→ **Directions for this task**
Return, exactly as written, the line containing "This screenshot has width=1034, height=581." and every line after it to the end of the records below, with no pictures.

Saved entries:

· · · · ·

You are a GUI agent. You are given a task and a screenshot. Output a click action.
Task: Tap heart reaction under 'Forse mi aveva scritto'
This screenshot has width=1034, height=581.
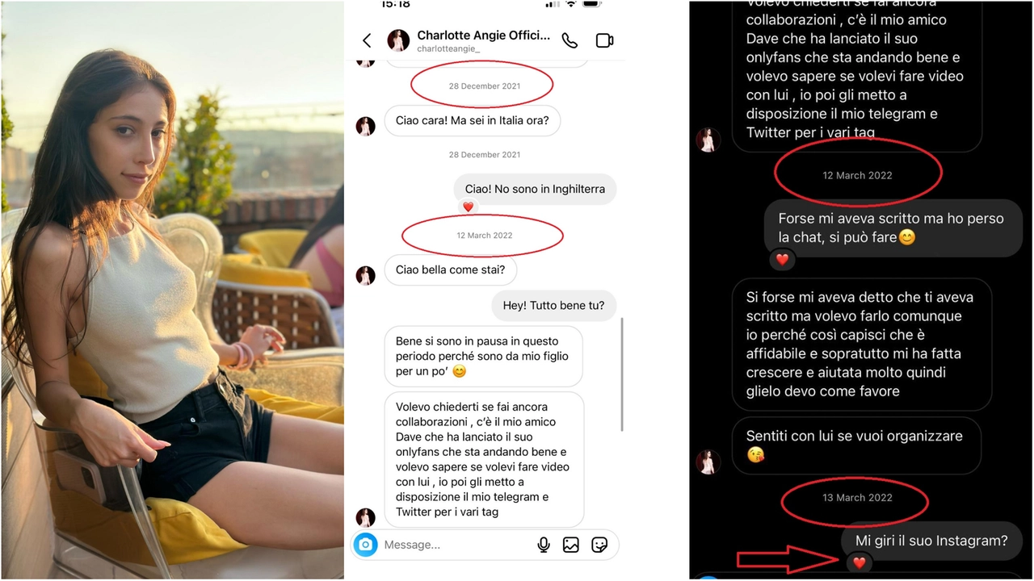click(782, 260)
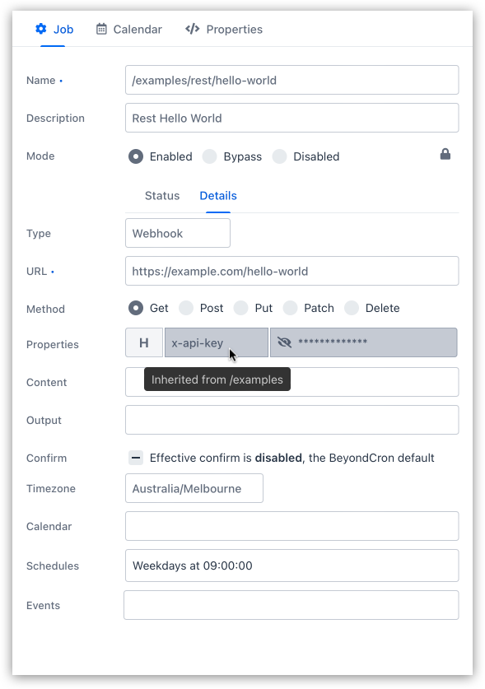The width and height of the screenshot is (485, 689).
Task: Switch to the Status tab
Action: (x=161, y=196)

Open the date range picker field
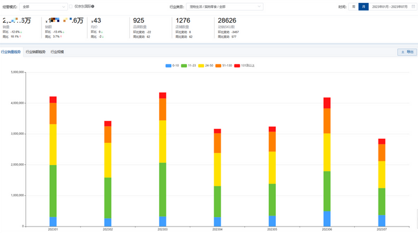pos(392,6)
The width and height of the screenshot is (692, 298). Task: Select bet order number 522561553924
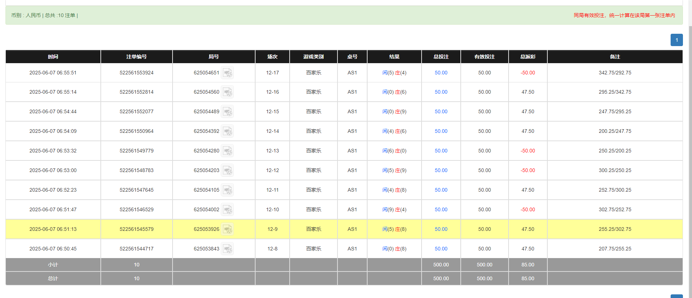coord(136,73)
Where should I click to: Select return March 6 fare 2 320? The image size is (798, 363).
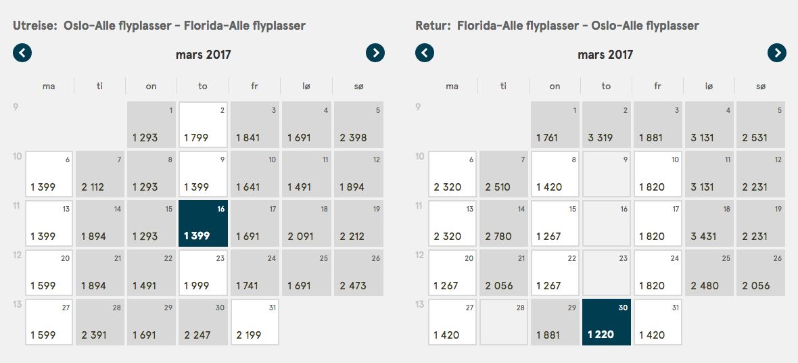coord(452,174)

· · · · ·

→ **Exercise response**
This screenshot has width=1034, height=581.
click(782, 260)
The width and height of the screenshot is (485, 689).
Task: Switch to the Status tab
Action: (x=161, y=196)

Open the date range picker field
pos(392,6)
The width and height of the screenshot is (692, 298). Task: Select bet order number 522561553924
coord(136,73)
Where should I click to: Select return March 6 fare 2 320? The image size is (798, 363).
coord(452,174)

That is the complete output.